__Exercise materials__.
------------------------------

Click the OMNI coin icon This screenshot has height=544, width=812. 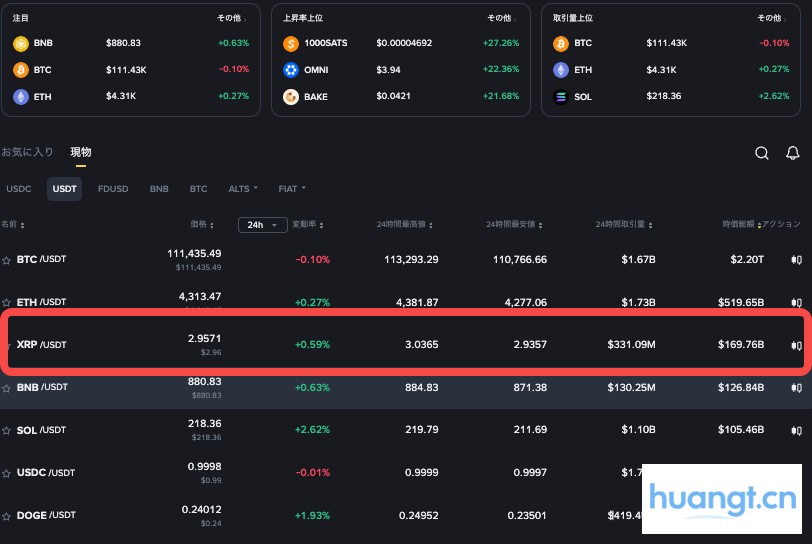291,70
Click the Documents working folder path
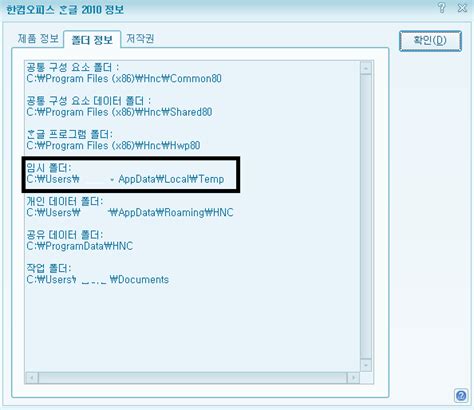 [98, 280]
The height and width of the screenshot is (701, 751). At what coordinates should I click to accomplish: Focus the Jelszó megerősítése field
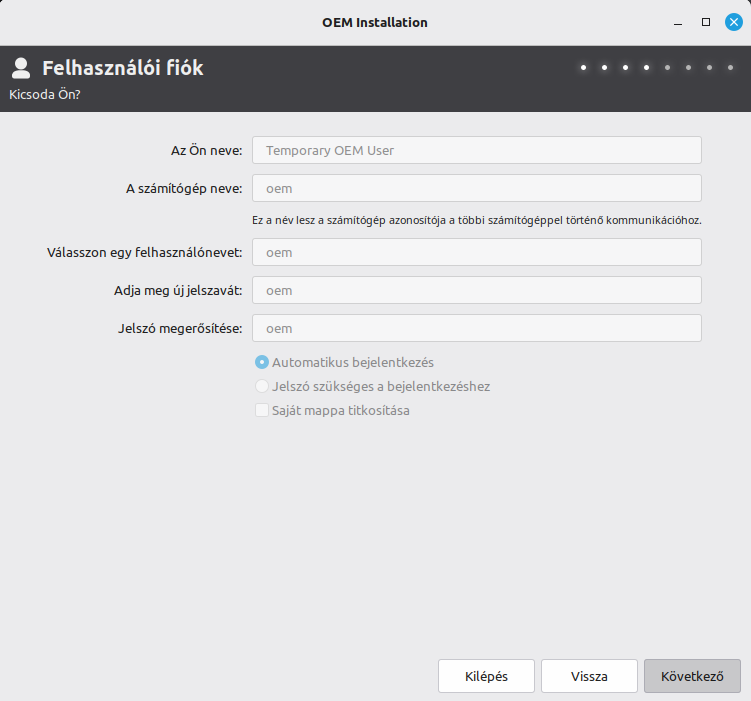point(476,328)
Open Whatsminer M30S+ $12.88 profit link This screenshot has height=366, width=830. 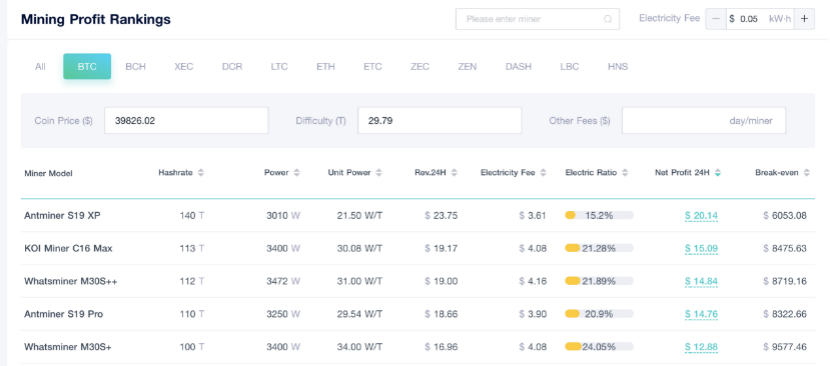(x=701, y=347)
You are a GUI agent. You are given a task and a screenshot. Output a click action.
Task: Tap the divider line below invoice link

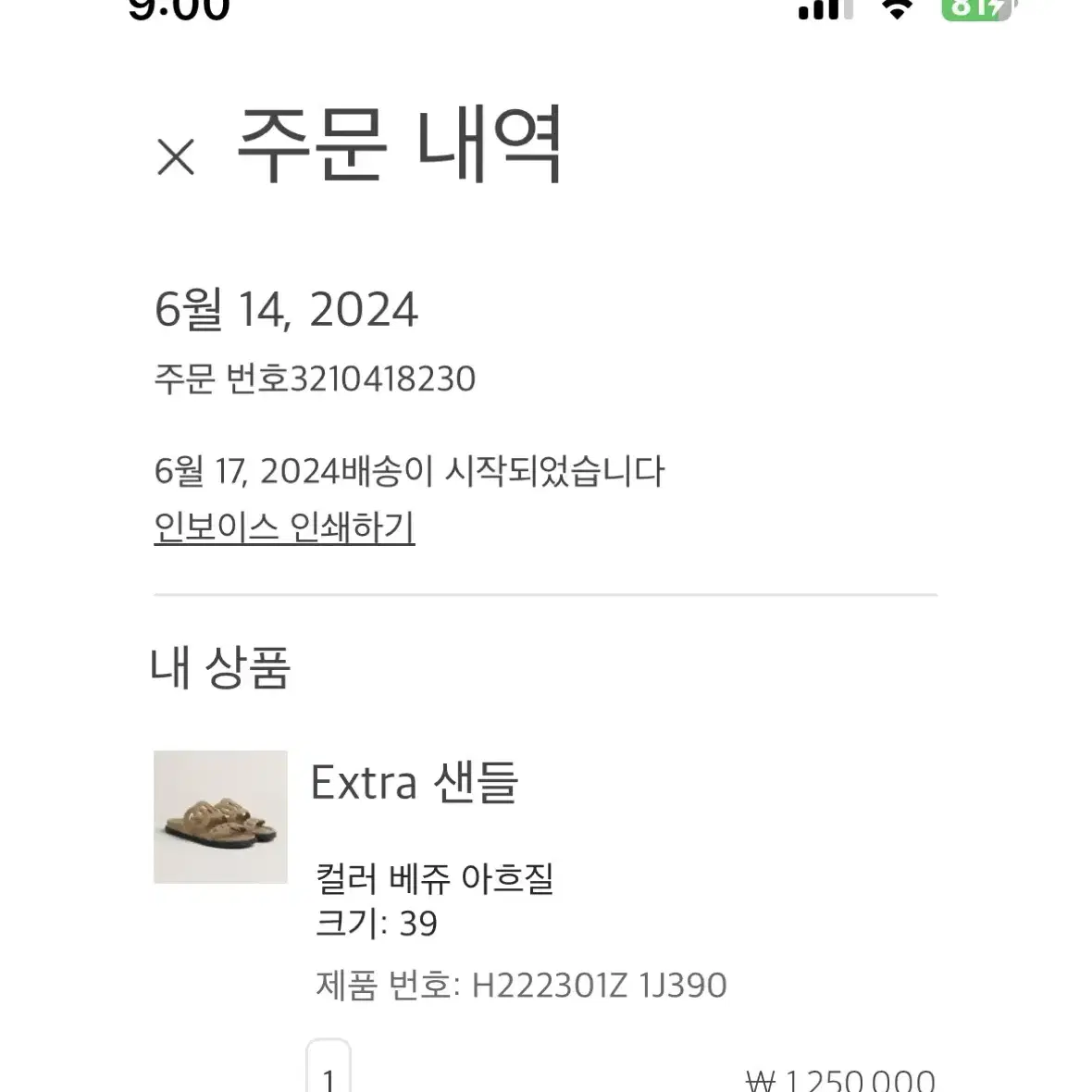[545, 595]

------------------------------

__Exercise objective__. Switch "divider" to "separator" in the data from the line with "You are a GUI" through the end, and reproduce those lines with everything else unchanged. Leave the pictures out.

__Final result__.
You are a GUI agent. You are given a task and a screenshot. Output a click action.
Task: Tap the separator line below invoice link

[545, 595]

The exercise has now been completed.